"Do you?" demands Tita, turning upon her with eyes ablaze with miserable anger.
"I?" haughtily. "What do you mean?"
Tita lifts her eyes to Rylton—such eyes.
"He will tell you," says she, and with a little scornful lifting of her chin she turns away.
"Now for your story, Tom," cries she gaily, merrily.
"You take me very short," says Hescott, who seems, in his present mood, which is of the darkest, to be the last man in Europe to tell an amusing tale. "But one occurs to me, and, of course," looking round him, "you all know it. Everyone nowadays knows every story that has and has not been told since the world began. Well, any way, I heard of a man the other day who—it is a most extraordinary thing—but he hated his wife!"
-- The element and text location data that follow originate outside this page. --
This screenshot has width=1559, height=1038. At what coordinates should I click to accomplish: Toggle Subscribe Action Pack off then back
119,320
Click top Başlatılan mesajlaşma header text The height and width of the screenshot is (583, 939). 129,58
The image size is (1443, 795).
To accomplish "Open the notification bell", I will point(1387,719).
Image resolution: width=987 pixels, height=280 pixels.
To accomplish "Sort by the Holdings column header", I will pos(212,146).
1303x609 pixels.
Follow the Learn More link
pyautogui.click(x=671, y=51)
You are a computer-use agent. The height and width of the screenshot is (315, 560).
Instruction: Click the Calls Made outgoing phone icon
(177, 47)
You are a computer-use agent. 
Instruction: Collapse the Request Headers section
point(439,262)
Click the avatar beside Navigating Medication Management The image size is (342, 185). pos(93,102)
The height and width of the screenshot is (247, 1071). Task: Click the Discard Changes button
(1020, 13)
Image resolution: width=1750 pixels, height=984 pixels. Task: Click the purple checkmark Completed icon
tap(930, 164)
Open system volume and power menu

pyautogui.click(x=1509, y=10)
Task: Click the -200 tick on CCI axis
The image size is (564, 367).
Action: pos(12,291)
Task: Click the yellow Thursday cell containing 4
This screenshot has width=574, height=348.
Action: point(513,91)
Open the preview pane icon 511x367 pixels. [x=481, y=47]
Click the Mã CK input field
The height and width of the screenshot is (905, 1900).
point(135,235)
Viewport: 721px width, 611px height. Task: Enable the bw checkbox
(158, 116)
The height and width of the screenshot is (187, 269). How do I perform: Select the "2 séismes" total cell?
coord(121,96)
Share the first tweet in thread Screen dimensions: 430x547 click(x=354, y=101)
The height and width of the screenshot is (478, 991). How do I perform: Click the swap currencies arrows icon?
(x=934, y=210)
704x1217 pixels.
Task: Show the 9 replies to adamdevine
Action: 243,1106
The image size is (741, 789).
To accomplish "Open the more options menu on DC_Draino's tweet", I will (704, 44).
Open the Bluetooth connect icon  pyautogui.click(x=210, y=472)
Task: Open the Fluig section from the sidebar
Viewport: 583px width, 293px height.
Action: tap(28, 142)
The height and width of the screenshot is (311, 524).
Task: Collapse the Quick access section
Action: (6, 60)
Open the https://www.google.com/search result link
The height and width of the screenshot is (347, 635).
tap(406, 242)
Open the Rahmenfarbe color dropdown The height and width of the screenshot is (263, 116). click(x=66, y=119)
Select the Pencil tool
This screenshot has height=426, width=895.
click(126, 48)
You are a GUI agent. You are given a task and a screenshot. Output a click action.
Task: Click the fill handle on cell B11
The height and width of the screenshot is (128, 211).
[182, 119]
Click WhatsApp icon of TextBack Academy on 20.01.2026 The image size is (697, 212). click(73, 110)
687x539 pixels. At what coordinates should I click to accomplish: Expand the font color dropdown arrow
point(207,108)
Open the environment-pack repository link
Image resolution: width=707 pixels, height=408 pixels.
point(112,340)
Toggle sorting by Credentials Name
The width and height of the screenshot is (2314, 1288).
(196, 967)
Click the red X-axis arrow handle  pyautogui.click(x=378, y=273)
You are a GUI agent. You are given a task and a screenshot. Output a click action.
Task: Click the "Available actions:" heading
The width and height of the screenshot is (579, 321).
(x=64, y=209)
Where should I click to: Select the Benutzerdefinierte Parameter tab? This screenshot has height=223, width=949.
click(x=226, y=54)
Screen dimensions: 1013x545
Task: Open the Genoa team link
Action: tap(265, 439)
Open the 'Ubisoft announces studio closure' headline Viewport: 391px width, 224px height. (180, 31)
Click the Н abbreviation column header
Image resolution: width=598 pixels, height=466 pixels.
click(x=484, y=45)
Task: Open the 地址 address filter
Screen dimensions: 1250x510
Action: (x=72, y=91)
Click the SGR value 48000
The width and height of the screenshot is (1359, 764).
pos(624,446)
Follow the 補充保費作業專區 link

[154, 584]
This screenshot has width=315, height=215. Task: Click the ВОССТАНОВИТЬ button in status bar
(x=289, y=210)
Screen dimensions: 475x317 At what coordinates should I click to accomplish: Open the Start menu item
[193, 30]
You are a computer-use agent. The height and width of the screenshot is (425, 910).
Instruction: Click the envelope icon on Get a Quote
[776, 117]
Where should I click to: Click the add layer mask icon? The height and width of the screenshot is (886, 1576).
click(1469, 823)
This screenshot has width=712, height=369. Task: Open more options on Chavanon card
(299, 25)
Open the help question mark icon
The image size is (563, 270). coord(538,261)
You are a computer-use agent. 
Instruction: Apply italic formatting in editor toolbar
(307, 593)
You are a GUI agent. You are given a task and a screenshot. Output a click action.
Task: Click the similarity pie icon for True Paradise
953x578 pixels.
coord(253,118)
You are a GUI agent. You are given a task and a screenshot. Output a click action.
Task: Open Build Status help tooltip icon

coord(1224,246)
"For goodness' sake tell us something new," says Mrs. Chichester, with open disgust.
"Isn't that new? Well, this man was at a prayer-meeting of some sort. There is a sort of bad man that hankers after prayer-meetings, and, of course, this was a bad man because he hated his wife. It was at the East End, and Job was the subject. Job is good for an East-End meeting, because patience is the sort of thing you must preach there nowadays if you wish to keep your houses from being set on fire; and he heard of all the troubles of Job, and how he was cursed—and how his children and cattle and goods had been taken from him—and only his wife left! That struck him—about the wife! 'Hang it! That was a big curse!' said he. 'Fancy leaving the wife!' And the odd part of it was," says Hescott, lifting his eyes and looking deliberately at Rylton, "that his wife was an angel, whereas he—well, she was the Job of his life. She had to endure all things at his hands."
Rylton looks back at him, and feels his brow grow black with rage.
He would have liked to take him and choke the life out of him.
"A delightful story," says he, with a sneer. "So fresh, so original!"